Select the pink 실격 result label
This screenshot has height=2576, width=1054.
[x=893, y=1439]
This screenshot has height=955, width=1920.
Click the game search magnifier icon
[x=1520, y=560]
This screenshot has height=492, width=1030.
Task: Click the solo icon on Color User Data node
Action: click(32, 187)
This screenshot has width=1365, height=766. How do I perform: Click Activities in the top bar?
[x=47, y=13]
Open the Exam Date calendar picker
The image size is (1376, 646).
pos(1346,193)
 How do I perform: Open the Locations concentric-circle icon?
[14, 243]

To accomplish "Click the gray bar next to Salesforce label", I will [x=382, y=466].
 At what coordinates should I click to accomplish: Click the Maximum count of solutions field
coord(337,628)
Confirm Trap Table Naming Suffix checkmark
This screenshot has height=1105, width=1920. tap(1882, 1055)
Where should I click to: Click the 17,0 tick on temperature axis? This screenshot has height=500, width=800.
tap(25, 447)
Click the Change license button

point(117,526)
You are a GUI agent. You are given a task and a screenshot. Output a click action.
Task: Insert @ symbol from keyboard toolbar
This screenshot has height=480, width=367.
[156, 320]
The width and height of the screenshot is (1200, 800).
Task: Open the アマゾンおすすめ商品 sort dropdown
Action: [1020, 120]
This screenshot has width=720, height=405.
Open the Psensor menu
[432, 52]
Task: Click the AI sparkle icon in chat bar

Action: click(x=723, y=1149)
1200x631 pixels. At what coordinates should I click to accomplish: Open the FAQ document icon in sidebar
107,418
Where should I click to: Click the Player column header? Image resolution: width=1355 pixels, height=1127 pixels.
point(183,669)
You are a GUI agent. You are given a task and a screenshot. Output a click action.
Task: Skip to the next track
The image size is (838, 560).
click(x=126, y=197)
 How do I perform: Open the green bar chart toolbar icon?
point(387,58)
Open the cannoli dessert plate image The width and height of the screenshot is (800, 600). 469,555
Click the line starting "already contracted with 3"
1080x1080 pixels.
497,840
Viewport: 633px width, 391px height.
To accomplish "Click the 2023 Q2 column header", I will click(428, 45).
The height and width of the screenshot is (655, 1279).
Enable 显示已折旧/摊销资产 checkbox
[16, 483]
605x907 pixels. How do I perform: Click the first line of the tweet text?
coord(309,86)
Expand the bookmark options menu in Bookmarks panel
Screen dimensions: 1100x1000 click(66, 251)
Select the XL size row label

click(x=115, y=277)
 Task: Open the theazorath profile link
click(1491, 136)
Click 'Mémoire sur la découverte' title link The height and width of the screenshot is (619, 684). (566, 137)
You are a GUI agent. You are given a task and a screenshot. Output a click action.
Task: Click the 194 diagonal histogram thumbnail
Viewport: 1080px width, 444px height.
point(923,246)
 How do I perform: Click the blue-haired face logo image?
##############################
### [Exercise]
Retype exactly the line with "Viewport: 1080px width, 444px height." and each line after it until the records end, and include no other line.

### [Solution below]
Viewport: 1080px width, 444px height.
point(923,246)
 How do I perform: Click the blue-haired face logo image?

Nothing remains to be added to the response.